Sunday, December 3, 2006

Cuba and Guatemala


Giving up the Bull
Three years ago, Agapito was alone on a pilgrimage to give up The Bull, and drop the weight of the Earth that he had shouldered for so long. His 1992 Ford Taurus sedan was the symbol of this burden.

He drove his Taurus to the navel of the Americas and tried to rid himself of it, both in Chiapas and Guatemala. He plied and pleaded and even offered to pay a Mayan woman in the highlands of the Cuchamatanes Mountains of Guatemala to take it. He tried to convince her that she would be able to drive her children to school and soccer practice. She looked at him amazed and sold him tortillas, mumbling “Hail Mary” in her Mam tongue. Agapito could never have imagined that she lived inside the goal of the soccer field and that her one living child had lost his feet to the war along with his father, three sisters and two brothers.

In San Ignacio, Belize the Taurus found a proper home with a cab driver who bought it as a gift for his large Afro-Belizean wife. She was tending the fryer when they met and responded to her husband’s gift, “Dat be kine, bootzo ah!” There the car must be to this day, with its name changed to “Too-razz” and Belican beer cans molded to the brake pad.

A Brief History of Cuba
Agapito took the money and bought a ticket to Cuba where he happened upon Fidel in the Plaza de la Revolucion. Fidel was a poet. He told him that Cuba was a ship in the Sea of Babylon, and that his forefathers founded Atlantis. He told him that he was the messiah and that he wears his beard to buffer the blinding light that permeates from his face, “so as not to frighten anybody.” Fidel told Agapito that he cuts up hand grenades to put with his cassava and uses cyanide as mouthwash. He lit a cigar.

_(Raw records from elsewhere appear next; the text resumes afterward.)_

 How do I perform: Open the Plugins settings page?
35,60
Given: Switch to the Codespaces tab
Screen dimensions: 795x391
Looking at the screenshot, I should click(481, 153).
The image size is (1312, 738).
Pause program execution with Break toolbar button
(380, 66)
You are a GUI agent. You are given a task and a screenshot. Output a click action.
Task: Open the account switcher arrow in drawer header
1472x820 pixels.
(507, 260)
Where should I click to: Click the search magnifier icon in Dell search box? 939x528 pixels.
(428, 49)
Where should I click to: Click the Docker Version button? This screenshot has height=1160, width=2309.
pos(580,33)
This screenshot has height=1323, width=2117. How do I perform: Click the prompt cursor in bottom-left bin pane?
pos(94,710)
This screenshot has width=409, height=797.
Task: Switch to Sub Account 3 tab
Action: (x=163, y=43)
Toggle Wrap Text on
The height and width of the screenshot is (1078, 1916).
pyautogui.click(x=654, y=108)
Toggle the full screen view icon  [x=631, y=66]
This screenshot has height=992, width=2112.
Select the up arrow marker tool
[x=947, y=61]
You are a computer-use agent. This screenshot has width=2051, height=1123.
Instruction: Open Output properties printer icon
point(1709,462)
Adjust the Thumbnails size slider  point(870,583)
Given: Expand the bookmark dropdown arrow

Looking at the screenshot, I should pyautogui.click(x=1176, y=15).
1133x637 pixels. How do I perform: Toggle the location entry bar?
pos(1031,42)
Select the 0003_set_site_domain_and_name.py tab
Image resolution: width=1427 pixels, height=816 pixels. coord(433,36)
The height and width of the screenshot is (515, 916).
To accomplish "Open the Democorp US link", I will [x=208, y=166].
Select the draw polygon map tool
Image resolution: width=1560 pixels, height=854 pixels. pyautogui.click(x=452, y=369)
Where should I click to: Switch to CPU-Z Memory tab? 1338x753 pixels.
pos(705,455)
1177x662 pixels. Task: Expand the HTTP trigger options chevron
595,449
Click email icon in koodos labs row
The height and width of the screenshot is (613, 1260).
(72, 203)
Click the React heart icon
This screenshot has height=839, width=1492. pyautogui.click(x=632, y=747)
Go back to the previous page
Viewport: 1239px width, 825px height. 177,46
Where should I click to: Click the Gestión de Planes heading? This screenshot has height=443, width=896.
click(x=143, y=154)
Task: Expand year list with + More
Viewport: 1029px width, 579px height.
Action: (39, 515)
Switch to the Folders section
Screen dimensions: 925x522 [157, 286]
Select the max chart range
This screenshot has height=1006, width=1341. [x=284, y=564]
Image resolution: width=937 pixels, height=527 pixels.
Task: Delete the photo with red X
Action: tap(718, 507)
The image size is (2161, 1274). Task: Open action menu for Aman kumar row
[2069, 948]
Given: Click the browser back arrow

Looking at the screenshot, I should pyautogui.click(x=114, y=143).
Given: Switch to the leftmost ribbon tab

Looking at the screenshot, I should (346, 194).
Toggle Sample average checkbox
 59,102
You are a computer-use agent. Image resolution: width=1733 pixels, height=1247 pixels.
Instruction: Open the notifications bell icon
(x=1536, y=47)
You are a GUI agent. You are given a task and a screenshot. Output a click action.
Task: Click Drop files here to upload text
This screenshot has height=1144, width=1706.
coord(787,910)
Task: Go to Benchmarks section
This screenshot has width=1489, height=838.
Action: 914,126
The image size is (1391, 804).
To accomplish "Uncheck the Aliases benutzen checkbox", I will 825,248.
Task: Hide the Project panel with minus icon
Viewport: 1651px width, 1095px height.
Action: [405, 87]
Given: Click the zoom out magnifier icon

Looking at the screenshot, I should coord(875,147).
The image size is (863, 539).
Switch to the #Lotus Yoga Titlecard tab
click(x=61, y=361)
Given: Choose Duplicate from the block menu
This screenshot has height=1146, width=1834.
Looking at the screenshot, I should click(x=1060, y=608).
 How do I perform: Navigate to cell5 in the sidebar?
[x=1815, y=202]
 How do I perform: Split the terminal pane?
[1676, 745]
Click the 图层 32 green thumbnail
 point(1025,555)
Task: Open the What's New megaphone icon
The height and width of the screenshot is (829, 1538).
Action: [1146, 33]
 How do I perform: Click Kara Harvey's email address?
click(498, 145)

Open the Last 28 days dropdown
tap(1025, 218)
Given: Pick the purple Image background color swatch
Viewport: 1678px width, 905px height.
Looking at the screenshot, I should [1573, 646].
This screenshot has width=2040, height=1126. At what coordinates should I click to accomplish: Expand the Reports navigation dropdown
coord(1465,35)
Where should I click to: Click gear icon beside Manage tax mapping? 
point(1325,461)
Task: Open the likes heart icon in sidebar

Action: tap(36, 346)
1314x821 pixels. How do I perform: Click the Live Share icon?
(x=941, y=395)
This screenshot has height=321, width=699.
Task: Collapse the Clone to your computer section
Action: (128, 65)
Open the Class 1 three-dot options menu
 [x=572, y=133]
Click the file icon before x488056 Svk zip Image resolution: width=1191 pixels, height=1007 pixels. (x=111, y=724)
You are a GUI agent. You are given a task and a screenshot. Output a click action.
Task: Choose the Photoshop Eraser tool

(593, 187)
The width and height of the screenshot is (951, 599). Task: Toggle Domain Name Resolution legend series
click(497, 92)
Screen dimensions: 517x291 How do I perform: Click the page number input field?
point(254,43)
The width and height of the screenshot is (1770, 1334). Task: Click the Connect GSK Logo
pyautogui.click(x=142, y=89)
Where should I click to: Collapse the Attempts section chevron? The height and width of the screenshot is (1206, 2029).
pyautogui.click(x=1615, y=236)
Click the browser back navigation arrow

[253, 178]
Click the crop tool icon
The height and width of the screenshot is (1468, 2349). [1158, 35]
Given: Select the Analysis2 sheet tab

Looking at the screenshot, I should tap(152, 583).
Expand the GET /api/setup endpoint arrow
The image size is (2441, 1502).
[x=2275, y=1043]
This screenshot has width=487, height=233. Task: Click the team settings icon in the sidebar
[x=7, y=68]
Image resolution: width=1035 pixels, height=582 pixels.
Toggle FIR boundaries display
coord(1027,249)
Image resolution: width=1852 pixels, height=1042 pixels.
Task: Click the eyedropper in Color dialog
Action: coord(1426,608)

“No shit?” Agapito replied.

He then pulled Agapito aside and pointed with his cigar to the silhouette of Che Guevara on the Department of Industry building that sits on the northern flank of the plaza next to his famous quote, “Hasta la victoria siempre!” Always to victory! “Che Guevara,” he whispered, “was a Taurus. Although a saint, he was not a savior. You know why?”

“No”

“He had no poetry!” Fidel shouted as a crowd of Germans scurried frightened to the far side of Jose Marti’s monument which stood as a phallic monolith reminiscent of Washington’s Monument, only Cuba’s icon was “terribly communist,” as then President L.B. Johnson proclaimed.

“No shit,” Agapito concurred.

“Che is dead. He left fire, but no poetry. He left ideas, but no melodies. He could never dance, and could barely swim,” Fidel finished, exhaling a plum of smoke.

Fidel then walked out across the waters of the Caribbean for an important meeting with Venezuela’s Hugo Chavez and Bolivia’s Evo Morales, “Down south.” When Fidel reached Hispañola he stopped and shouted back to the bewildered group of Germans gathered near Agapito, “At least Cubans can drink their OWN damn rum in their OWN damn country!” He was right. None in the group that witnessed this had any desire to ever visit the Dominican Republic or any other country that lived on its knees to imperialism.

For Agapito’s return from Cuba to Cancun, Fidel had commanded his Minister of Foreign Relations to allow him to ride on the spine of the sacred feathered serpent named Quetzalcoatl. Quetzalcoatl was a bearded and pale-skinned shape-shifter who had taught the ancient people of Central America art, architecture, math, agriculture and peace before fleeing from the Yucatan over three thousand years ago. He often shifted shape to a feathered serpent and left behind bewildered Teotihuacán, Olmec, Aztec and Mayan cultures to ponder his words, “I’ll be back” before he was chased off the coast of the Yucatan by an the evil god Tetzcaltipoca.
Cortez was mistaken for Quetzalcoatl and landed in the New World the exact date that had been prophesized for the God’s return, thus allowing him a swift upset in their invasion. Agapito realized that the feathered serpent is the trump that Cuba had up its sleeve! Rumor is they will reveal this secret to the world in 2012 on December 23rd: that Quetzalcoatl had tried to make it to Europe 3,000 years ago to teach the ways of true mathematics and peace, but had been hung up in modern-day Cuba where he fell in love with the women, created rum and cigars and invented salsa music. He was the devil in Fidel’s ear and if he had made it to Europe then they and their offspring would better understand peace. Agapito thanked him and promised, “I won’t tell anyone of this but will tell them your word.”